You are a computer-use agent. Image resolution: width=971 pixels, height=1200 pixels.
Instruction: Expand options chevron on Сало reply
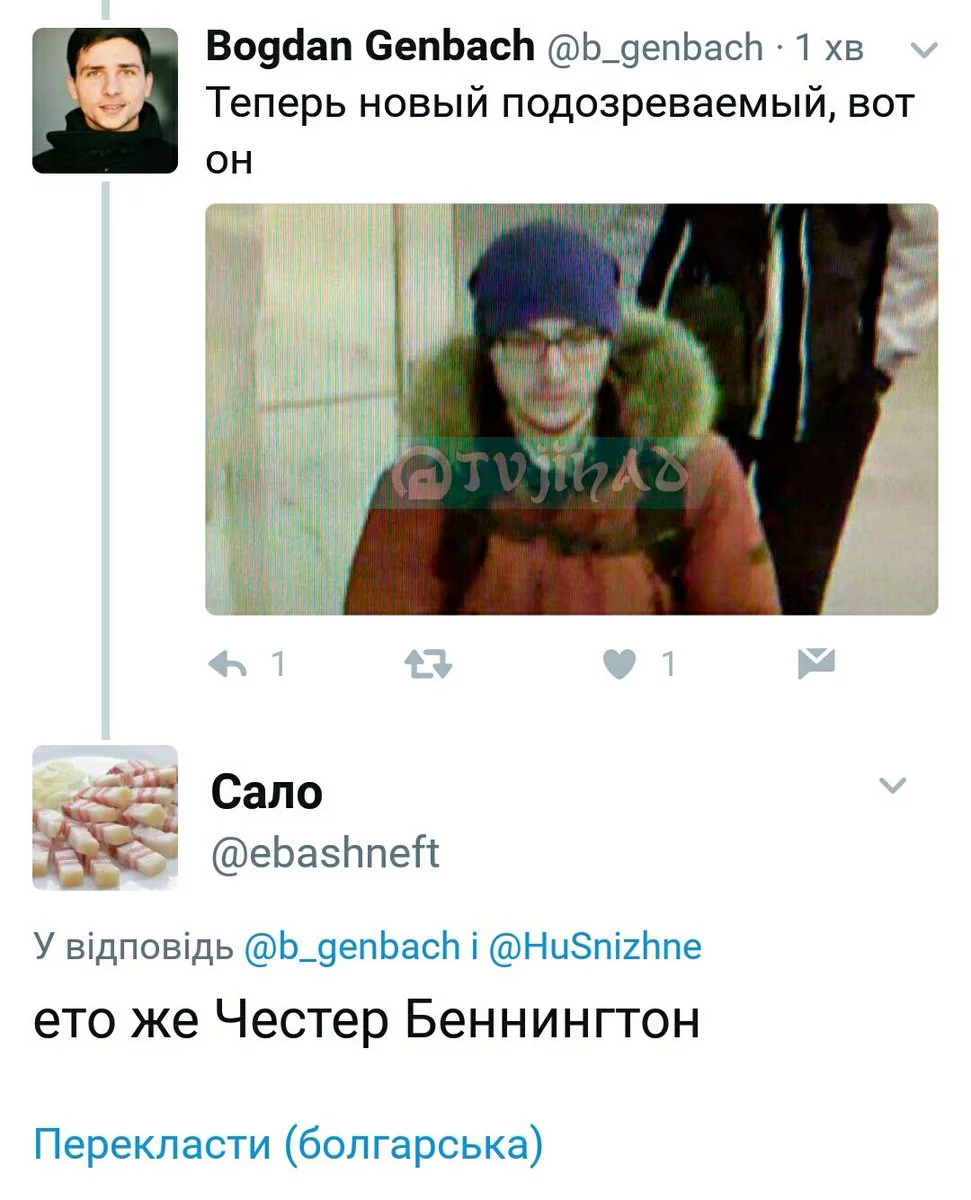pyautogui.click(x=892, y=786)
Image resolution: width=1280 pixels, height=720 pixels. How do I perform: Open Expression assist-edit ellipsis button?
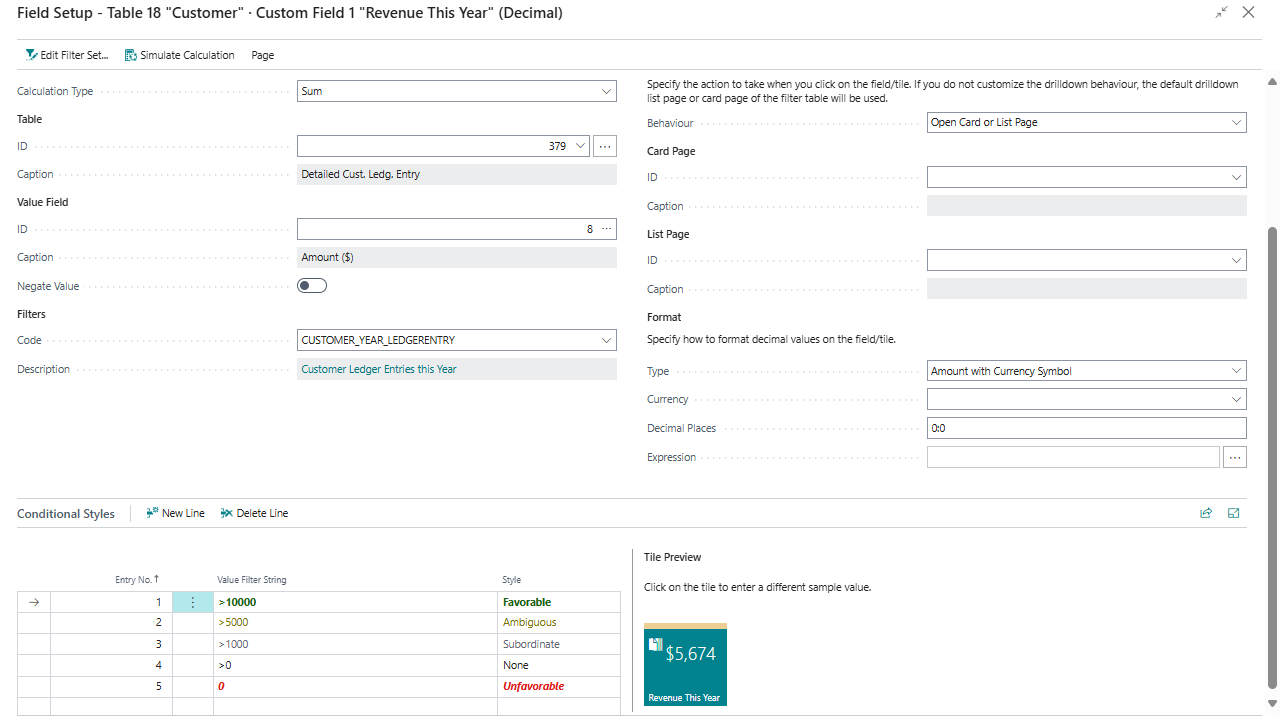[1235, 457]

◆ **Work task**: Reproduce the entire listing exactly, except for any pictures it contains.

◆ **Task output**:
You are a computer-use agent. Image resolution: width=971 pixels, height=1200 pixels.
Instruction: Expand options chevron on Сало reply
pyautogui.click(x=892, y=786)
Image resolution: width=1280 pixels, height=720 pixels. How do I perform: Open Expression assist-edit ellipsis button?
[1235, 457]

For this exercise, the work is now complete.